Aamir Butt doesn’t lack ambition. “I want to make early cancer screening available for everybody everywhere at a cost everyone can afford,” says the chief executive of Tumour Trace (PRIVATE-UK:TUMT), a fledgling med-tech firm.
Simple when you say it quickly; more difficult when you have to deliver on those words.
I think I might have sniggered had Butt delivered this line up-front. He didn’t; he let the technology do the talking.
And what became apparent from the outset is that Butt and his team at Nottingham-based Tumour Trace have made an impressive fist of developing the OMIS cancer detection system.
OMIS stands for Opto-magnetic Imaging Spectroscopy. It was the brainchild of Professor Djuro Koruga, the company’s chief scientific officer, and emanates from his research at the University of Belgrade.
Put simply, the device detects the minute electromagnetic changes that occur in tissue as cancer emerges and develops. “It allows us to not only characterise the tissue so we know what stage the cancer might be at, but also allows us to detect pre-cancer,” says Butt.
A sample can be garnered using minimally invasive techniques and read-outs emerge in ‘near’ real-time (less than 30 seconds), while the technology itself is “cancer agnostic”. And it’s cheap as well. Butt hopes in time to be able to offer screening for as little as ten pounds a pop.
Delineation between screening and diagnostics
It is at this point I should make the delineation between screening and diagnostics as it is key to this particular story.
Screening is a pre-emptive process that sees tens of thousands of people annually assessed for the early signs of breast, cervical and prostate cancers.
It saves many lives but it isn’t an exact science with around a 60% strike rate. In other words, there are a lot of false positives.
OMIS is a far more reliable predictor, detecting cancer in 90% of cases. “That puts us right at the top end for screening,” says Butt.
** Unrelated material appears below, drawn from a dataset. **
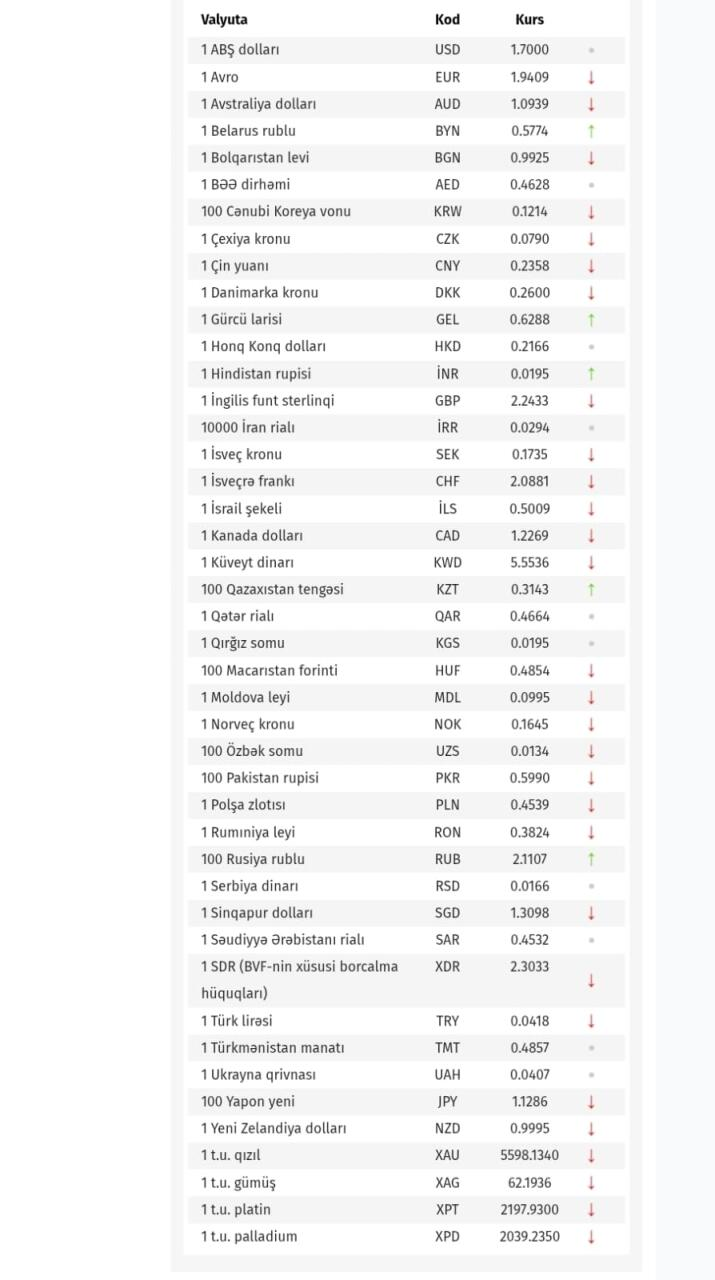Click the Kod column header
The image size is (715, 1280).
[x=447, y=20]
However, for it to be a proper diagnostic tool it needs to rival the gold standard in this arena – biopsy. So the aim is to refine OMIS to the point where it provides the correct diagnosis around 97% of the time.
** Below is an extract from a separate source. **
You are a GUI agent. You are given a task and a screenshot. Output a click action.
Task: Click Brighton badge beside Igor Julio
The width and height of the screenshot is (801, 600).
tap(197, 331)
Tumour Trace is looking to the crypto-currency markets to fund further development, although it is not tapping investors directly.
Medici initial coin offering
The ICO has a soft cap of $5mln, which would be more than enough to complete the 4,000-person trial set to take place in Germany, Austria and the UK.
The hard cap is an impressive $50mln, which will allow Butt and his team to do a lot more than a trial.
A seed round launched earlier this week is close to bringing the targeted $1-$2mln and Butt says there is no shortage of demand from those who see the merits of holding Medici.
The early adopters will subscribe in the hope the coin value increases along with the size of the business. Further down the line Medici will be used to pay for cancer diagnostic services that will secure holders an immediate 20% discount.
While there may be a ready market for the currency, what about the Tumour Trace product?
Well, to supplant screening services in developed countries such as the UK OMIS will have to be palpably cheaper than what is currently in place. And it is.
However, large bureaucracies such as the NHS are glacial in their approach to change – particularly when a service is working.
Emerging economies offer most immediate prospect of success
And while there has been interest from Europe, common sense dictates the emerging economies offer the most immediate prospect of success.
“In countries where they don’t have screening programmes the opportunity is there to embed your technology from an early stage of the investment cycle,” agrees Butt.
The initial commercial plan is to sell OMIS units, or charge a lower fee and take a payment per test; however, there are grander ambitions down the road.
Butt wants to develop multi-cancer diagnostic centres where the public can pay to be screened privately. You’d imagine the demand for such a service would be huge.
As mentioned earlier, ICO itself isn’t being done by Tumour Trace itself, but via a company called Lancor Scientific, which encapsulates the far broader vision of Butt and his team.
The Lancor platform is the developer and holder of blockchain technology that will support Tumour Trace.
It is simultaneously capable of issuing contracts, garnering access to patient records and collating clinical data – and much more besides.
Harnessing the power of artificial intelligence it could be a treasure trove of data.
Down the line, other specialist testing companies could be plugged into the platform.
Properly funded, it becomes easier to see how Lancor could help Butt and his colleagues achieve that lofty goal of cheap cancer screening for all.